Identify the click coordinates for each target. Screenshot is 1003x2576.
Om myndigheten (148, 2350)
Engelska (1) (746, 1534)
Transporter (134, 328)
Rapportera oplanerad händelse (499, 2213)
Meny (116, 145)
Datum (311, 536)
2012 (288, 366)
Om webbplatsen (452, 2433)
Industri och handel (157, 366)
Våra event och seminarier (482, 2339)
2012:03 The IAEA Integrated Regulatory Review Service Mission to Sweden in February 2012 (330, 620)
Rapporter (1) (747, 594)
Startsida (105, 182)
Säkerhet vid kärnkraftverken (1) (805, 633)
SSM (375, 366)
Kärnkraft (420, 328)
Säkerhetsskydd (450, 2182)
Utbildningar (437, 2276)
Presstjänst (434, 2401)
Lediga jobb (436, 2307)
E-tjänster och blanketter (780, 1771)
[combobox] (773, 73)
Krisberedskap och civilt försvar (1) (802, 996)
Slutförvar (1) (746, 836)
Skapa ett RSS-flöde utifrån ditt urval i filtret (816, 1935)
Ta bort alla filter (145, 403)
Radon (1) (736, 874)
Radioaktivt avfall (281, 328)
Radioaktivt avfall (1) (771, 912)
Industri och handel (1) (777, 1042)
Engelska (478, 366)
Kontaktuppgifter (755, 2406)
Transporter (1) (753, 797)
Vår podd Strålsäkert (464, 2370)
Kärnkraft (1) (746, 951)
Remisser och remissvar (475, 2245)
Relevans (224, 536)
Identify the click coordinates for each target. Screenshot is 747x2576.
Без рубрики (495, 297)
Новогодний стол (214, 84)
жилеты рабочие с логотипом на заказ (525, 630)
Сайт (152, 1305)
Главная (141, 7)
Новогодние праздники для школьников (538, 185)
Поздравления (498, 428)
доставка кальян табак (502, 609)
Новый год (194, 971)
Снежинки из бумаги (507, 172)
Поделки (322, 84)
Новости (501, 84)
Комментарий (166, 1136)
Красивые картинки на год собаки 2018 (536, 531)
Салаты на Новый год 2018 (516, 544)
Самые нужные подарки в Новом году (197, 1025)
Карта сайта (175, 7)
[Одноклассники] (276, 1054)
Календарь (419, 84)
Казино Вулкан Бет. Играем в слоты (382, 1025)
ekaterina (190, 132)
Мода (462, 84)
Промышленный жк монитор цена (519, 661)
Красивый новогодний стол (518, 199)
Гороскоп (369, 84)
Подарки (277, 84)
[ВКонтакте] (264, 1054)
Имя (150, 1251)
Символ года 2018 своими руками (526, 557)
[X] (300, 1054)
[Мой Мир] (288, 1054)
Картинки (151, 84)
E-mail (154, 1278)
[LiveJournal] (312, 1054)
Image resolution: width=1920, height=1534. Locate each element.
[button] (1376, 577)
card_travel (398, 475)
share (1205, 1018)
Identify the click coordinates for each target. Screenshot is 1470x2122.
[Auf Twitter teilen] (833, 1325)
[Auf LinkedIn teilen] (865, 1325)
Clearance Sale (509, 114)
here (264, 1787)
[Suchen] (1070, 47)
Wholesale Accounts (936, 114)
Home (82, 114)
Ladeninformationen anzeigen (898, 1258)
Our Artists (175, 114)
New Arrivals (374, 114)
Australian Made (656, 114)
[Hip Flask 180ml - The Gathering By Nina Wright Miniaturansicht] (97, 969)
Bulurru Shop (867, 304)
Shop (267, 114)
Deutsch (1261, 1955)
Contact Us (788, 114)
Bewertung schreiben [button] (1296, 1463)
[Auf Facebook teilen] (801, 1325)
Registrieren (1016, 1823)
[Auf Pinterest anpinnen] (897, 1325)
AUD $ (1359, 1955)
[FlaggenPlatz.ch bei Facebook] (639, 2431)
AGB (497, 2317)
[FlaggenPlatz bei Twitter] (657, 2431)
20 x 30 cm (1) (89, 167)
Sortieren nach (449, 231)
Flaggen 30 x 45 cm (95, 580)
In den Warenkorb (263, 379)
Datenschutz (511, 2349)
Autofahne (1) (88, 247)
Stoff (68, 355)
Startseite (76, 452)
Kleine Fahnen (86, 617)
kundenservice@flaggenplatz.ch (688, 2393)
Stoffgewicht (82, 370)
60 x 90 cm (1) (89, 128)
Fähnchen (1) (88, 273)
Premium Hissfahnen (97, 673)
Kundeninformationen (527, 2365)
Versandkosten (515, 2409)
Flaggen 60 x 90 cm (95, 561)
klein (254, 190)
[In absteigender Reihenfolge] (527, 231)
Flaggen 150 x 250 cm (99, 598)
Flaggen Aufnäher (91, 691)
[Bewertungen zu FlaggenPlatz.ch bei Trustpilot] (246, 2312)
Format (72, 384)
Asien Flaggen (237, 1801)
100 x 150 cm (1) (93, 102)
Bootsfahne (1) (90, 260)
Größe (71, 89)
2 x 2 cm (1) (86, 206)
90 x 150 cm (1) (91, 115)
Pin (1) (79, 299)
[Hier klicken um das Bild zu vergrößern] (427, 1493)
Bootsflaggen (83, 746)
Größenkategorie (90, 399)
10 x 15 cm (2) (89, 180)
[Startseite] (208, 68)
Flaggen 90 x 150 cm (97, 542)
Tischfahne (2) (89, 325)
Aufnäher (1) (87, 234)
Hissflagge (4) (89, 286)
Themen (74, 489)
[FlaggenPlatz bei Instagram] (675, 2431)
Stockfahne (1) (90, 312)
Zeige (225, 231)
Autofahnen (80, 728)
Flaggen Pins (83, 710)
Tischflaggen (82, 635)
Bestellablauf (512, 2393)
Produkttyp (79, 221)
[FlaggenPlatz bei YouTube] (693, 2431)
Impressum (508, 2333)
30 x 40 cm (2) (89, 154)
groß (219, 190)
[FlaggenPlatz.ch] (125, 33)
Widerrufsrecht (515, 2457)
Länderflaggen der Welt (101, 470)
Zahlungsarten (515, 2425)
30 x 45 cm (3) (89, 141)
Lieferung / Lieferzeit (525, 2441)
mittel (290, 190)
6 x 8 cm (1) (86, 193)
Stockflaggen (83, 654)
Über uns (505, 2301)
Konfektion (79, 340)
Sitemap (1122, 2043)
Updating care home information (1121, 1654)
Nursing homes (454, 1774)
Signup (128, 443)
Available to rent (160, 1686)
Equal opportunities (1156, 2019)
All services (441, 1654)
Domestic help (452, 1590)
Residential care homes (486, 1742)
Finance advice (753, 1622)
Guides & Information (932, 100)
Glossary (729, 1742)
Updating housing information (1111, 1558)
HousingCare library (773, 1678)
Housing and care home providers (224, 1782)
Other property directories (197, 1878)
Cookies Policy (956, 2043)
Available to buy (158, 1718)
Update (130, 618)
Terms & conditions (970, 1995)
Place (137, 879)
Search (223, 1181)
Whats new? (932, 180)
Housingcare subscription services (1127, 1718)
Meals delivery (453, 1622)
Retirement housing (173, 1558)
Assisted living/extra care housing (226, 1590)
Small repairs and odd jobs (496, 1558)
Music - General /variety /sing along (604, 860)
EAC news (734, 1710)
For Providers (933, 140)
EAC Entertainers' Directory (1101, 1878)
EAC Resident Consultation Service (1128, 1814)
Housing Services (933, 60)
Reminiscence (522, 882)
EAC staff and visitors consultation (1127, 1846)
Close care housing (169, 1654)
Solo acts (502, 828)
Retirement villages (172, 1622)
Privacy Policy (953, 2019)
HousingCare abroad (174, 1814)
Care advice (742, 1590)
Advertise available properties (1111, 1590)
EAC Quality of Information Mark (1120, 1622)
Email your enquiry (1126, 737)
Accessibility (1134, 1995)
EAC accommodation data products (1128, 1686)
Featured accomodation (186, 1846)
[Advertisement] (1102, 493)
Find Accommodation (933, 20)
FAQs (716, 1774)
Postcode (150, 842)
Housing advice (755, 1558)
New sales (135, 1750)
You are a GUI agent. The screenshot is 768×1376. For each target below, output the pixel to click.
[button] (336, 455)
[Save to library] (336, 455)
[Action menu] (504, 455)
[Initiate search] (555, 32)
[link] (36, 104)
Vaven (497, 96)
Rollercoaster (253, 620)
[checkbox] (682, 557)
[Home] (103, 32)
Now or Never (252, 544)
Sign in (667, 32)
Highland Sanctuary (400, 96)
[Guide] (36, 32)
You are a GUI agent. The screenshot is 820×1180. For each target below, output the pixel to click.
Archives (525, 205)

-- Exercise details --
Show all lines from the records above where the word "стол" occurs.

-- Answer to this problem --
Новогодний стол (214, 84)
Красивый новогодний стол (518, 199)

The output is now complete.